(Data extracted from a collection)
• • •

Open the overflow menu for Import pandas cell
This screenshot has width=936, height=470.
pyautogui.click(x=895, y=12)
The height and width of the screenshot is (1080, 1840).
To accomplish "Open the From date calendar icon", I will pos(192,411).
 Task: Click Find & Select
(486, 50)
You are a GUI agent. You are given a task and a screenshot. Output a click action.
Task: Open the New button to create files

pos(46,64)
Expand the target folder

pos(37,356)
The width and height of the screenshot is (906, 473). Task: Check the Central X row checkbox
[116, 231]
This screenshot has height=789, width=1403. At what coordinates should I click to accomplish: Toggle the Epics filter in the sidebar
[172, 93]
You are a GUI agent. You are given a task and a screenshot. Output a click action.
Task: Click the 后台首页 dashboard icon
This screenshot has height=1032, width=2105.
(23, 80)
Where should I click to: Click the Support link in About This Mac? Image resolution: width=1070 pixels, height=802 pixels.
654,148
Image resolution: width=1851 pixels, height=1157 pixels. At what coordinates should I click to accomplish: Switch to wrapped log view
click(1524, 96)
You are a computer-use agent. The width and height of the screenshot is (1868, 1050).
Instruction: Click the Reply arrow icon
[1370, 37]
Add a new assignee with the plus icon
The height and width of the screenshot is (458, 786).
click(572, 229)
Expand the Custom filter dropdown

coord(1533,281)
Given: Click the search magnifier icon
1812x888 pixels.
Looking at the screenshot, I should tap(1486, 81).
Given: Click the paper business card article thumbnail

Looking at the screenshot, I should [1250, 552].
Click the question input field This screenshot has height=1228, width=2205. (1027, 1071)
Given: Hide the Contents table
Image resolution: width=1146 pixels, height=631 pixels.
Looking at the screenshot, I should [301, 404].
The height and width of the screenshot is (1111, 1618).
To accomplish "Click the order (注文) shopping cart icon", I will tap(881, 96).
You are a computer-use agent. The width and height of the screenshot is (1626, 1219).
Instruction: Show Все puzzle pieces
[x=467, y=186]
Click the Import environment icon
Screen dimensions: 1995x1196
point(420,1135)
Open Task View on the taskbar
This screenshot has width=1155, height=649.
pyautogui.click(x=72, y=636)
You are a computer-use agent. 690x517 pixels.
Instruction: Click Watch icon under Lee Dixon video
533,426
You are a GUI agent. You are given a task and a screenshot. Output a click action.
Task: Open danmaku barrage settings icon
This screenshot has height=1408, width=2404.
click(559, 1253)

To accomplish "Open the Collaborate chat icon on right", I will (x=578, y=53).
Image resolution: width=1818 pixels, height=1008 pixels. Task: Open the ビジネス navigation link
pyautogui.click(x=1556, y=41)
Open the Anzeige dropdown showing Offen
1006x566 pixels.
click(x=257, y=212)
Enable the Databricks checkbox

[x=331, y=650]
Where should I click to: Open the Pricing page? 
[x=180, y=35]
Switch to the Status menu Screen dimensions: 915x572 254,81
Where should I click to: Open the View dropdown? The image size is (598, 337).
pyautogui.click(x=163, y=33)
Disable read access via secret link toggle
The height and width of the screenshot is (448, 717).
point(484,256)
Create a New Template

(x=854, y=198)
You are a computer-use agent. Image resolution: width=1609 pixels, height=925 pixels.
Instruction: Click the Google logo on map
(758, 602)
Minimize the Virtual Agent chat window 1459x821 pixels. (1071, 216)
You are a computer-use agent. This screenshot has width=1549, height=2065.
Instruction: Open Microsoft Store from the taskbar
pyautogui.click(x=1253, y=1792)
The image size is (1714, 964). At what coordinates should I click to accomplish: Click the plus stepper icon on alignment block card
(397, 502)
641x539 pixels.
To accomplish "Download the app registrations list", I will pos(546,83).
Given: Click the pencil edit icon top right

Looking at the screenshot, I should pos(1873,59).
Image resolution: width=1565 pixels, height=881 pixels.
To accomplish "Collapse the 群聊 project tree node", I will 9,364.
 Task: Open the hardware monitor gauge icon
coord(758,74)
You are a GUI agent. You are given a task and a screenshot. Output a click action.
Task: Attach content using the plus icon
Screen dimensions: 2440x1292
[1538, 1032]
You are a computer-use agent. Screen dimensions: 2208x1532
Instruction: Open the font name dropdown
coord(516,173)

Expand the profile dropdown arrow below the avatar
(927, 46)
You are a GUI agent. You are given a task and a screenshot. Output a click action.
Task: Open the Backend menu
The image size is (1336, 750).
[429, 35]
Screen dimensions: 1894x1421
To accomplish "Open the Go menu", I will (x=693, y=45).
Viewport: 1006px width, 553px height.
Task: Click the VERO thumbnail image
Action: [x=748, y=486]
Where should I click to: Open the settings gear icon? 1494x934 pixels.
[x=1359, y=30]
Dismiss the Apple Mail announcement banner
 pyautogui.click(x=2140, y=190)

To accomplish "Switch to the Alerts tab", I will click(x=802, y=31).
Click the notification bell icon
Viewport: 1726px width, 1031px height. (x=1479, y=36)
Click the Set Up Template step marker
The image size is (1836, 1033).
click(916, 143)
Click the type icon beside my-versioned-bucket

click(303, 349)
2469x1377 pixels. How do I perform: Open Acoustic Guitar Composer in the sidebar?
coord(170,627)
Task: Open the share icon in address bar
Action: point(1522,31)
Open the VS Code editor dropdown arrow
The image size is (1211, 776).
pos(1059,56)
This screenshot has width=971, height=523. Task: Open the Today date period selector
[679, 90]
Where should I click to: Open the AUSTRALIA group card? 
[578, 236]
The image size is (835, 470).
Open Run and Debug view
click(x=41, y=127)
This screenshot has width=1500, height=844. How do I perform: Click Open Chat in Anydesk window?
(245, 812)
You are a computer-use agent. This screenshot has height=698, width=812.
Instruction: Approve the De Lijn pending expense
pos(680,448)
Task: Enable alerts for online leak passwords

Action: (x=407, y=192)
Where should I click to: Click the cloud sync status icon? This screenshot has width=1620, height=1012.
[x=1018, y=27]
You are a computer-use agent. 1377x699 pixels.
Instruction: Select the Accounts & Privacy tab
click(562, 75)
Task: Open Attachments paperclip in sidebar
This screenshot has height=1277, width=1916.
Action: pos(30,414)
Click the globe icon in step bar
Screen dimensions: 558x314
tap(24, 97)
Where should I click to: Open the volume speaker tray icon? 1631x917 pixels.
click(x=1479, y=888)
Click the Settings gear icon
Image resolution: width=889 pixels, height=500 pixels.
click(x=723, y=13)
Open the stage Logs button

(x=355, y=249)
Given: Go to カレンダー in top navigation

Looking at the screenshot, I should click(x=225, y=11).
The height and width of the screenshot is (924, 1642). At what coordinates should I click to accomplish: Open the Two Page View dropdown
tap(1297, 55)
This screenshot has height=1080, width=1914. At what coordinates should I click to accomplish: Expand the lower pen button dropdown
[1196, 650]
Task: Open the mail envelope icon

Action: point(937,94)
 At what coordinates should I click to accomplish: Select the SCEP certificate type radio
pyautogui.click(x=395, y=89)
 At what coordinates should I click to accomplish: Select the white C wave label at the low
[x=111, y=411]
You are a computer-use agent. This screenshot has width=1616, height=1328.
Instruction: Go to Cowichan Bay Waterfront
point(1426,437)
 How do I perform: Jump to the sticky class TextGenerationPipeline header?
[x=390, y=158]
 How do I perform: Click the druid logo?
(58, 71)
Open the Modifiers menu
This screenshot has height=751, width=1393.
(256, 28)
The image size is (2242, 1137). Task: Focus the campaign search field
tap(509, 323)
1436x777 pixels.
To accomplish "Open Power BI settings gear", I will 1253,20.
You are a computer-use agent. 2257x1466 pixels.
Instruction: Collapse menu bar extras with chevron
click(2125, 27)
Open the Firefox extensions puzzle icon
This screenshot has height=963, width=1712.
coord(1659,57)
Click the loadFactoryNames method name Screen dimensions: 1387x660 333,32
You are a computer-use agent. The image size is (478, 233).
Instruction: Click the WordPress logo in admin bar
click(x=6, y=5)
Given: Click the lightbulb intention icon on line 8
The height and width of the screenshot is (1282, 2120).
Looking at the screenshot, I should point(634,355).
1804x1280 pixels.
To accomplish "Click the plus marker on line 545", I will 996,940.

• • •

### BRIEF
If a line in the entries above contains the word "marker", copy it.

### SOLUTION TO THE PROBLEM
Click the Set Up Template step marker
To accomplish "Click the plus marker on line 545", I will 996,940.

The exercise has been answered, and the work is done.